By Kiah Armstrong
The NABJ Media Network is set to launch at the end of August. The web-based digital site will have articles centered around issues that impact the Black community through the lenses of the Black community.
NABJ Founder Sandra Dawson Long Weaver will serve as the editor-in-chief, Tamara Banks will serve as the director of content and media partnerships, and Drew Berry as executive director.
NABJ partnered up with the Reynolds Institute of Journalism, which offered student help.
The site will feature 90% of its news from NBC, CNBC, ESPN, Bloomberg, and more. A portion of the site will also aggregate original content from freelancers who are NABJ members. They will have the opportunity to pitch stories and will be given stories that no other news organization is covering.

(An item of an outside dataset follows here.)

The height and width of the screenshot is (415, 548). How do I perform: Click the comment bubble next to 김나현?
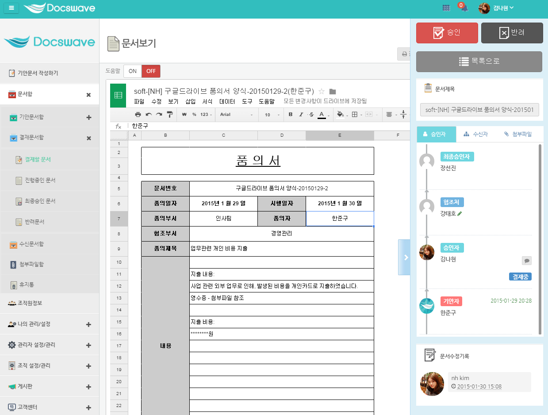[x=526, y=260]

“Members have pushed for this news site for decades, and we finally have something that is our own voice, which is one of the most important and innovative things that NABJ has done since its founding in 1975. This is a gamechanger,” Weaver said. “This allows us to tell stories from our point of view.”
Weaver will lead the effort by looking for stories from various sources about the Black community that the network can aggregate. She will also take issues and topics that are circulating that can be produced into original content, such as commentary from NABJ members who can take listeners on a deeper dive of what’s really going on.

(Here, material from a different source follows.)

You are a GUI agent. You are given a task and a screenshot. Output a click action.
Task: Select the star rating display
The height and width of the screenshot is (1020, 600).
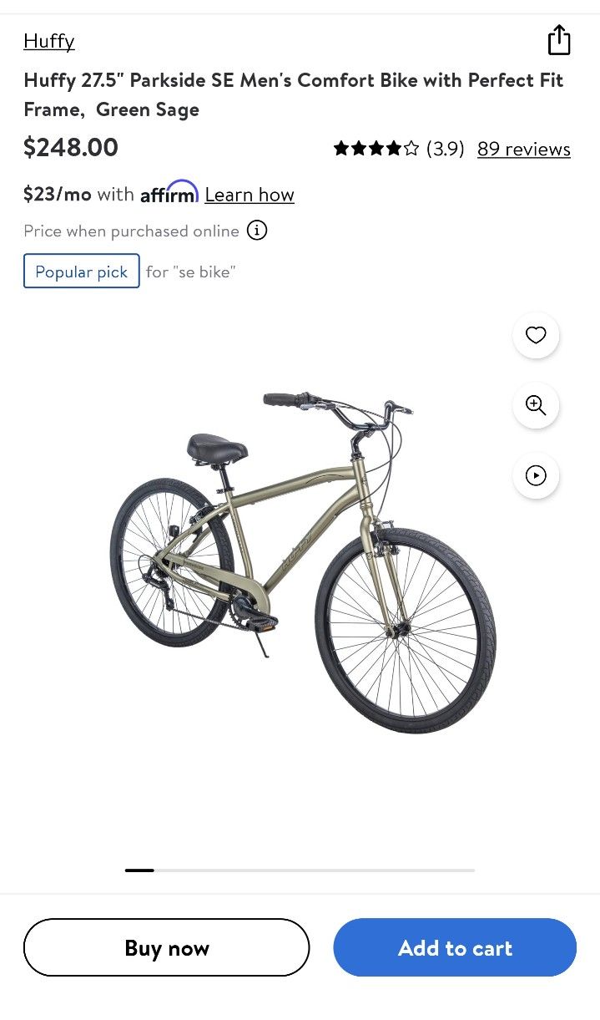tap(376, 149)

The Black Press grants given by the Chan Zuckerburg Initiative allowed NABJ to give 28 awards up to $10,000 to freelancers or Black-owned media to write about how COVID-19 affected the Black community and education. All of those stories will be featured on the site.
With a portion of the funding coming from Craig Newmark of Craigslist and the Reynolds Institute of Journalism, which helped build the $5,000-$7,000 site, it wasn’t just the money that pushed this initiative forward. Banks says it was this moment in time.
Banks says with the protests of police brutality, killings of Ahmaud Arbery, Breonna Taylor, and many more, and the election of Donald Trump, racism that many Black Americans knew still existed was now in the faces of all Americans.
“I cannot tell you how many times I’ve been in a newsroom, and they will call a rally and a celebration of a team winning the Stanley Cup and say, ‘Oh they’re celebrating’ where they’re destroying property and there are people getting hurt,” said Banks. “And you have Black folks protesting inequities, and that’s a riot.”
Partnering up with other news organizations will allow the Media Network to set up plugins on the backend of these news sites or an RSS feed through which they will be able to get the stories straight from the source. This also helps NABJ push the stories that are being produced by Black-owned media into more communities.
Content for the site can come in the form of print or broadcast and can be featured on the network’s partner sites. The website will also have advertisements.
“Where we are today, we would not be here, this organization, this website, had it not been for the leadership and really the courage that Black reporters had 45 years ago, like founder Weaver to step out there and tell newsrooms that we have a voice and we have a lens,” said Banks.
The website is currently undergoing a soft launch, which has a focus group of about 30 people testing it through Aug. 23.